-- Work to complete --
a) In the forum thread about the cats Penny and Mystique, on what date was Mystique adopted?
b) Render this sentence from the forum thread about the cats Penny and Mystique in Spanish: "She also has the most adorable little chirp when she wants something."
c) Continue the forum thread about the cats Penny and Mystique, starting right after its final line.

-- Page extract --
──────────
# My Girls - Penny and Mystique



## Heather72754 (Nov 1, 2013)

Since Sunny got his own thread, it's only fair that Penny and Mystique get intros as well. Mystique is the all black, Penny the tiger and white. :luv

I apologize for the bad cell phone pics - I'll get better ones up when I can get my camera operational.


----------



## Tiliqua (Jan 22, 2013)

They are beautiful!


----------



## rural-cat (Dec 6, 2013)

very pretty girls!

are they integrated completely yet? i think i remember you mentioning that mystique is relatively recently adopted.


----------



## Heather72754 (Nov 1, 2013)

Thanks guys! Yes, Mystique was adopted on October 29th. Penny and Mystique are now fully integrated and doing fine. Penny isn't overly impressed with Mystique lol - she will hiss if Mystique gets in her face - but she isn't at all aggressive towards her and they can both have the full run of the house even when we aren't home without any problems.


----------



## Pneumo (Dec 16, 2013)

They are both very pretty! Mystique reminds me of a cat I had when I was around 16, her name was Nixon and she was black long haired with yellow eyes. I also love her name, it fits!


----------



## ndiniz (Jun 29, 2009)

Mystique is pretty, and I bet she's sweet towards her humans!


----------



## Heckle& jeckle (Feb 16, 2013)

Beautiful girls welcome ?


----------



## Heather72754 (Nov 1, 2013)

Thanks guys - yes, Mystique is a very loving girl although she is still acclimating to life inside rather than life on the street. She hasn't lost her attitude of 'high alert' yet, and does tend to startle easily. That being said, she loves to be patted, has a huge purr motor, and will roll around on the ground like a puppy to get attention lol. She also has the most adorable little chirp when she wants something. :blackcat


----------



## cat face (Apr 4, 2013)

such sa-weeeetieeeeez!!! they are gorgeous little girls!!
I love Penny's "beauty mark" (the smudge next to her nose lol)

I use to favor black beauties and little else, but since owning a Whabby (white w/ tabby spots) I have found that they are adorable! So full of personality!
Penny is a beautiful Whabby! and Mystique is simply, gorgeous!


----------



## Heather72754 (Nov 1, 2013)
──────────
-- Stored data --
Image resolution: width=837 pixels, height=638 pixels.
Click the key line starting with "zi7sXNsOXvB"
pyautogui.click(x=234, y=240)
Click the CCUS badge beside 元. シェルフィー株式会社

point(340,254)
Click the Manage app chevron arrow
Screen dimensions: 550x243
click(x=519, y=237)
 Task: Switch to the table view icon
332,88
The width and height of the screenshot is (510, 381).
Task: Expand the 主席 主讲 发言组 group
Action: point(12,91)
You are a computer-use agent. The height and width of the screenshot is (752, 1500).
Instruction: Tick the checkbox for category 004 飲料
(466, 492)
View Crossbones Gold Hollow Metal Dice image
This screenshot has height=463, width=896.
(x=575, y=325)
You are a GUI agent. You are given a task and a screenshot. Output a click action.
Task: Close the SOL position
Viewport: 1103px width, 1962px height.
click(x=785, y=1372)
──────────
-- Exercise results --
a) October 29th

b) También tiene el gorjeíto más adorable cuando quiere algo.

c)
Lol thanks cat face! Yes, we love Penny's beauty mark too, as well as her 'dirty' little chin. Did you ever watch Over the Hedge? Penny has such big eyes it reminds us of Hammy the Squirrel in that show, so we call her Hammy-face. I'll have to let Penny know she is a Whabby - I love that. 

Mystique looks so regal in that shot lol - she is really a goofball masquerading in a regal costume. She prances like a pony and has taken to 'hiding' around corners and jumping out to 'surprise' me. She's so funny.


----------



## cat face (Apr 4, 2013)

Heather72754 said:


> Lol thanks cat face! Yes, we love Penny's beauty mark too, as well as her* 'dirty' little chin.* Did you ever watch Over the Hedge? Penny has such big eyes it reminds us of Hammy the Squirrel in that show, so we call her Hammy-face. I'll have to let Penny know she is a Whabby - I love that.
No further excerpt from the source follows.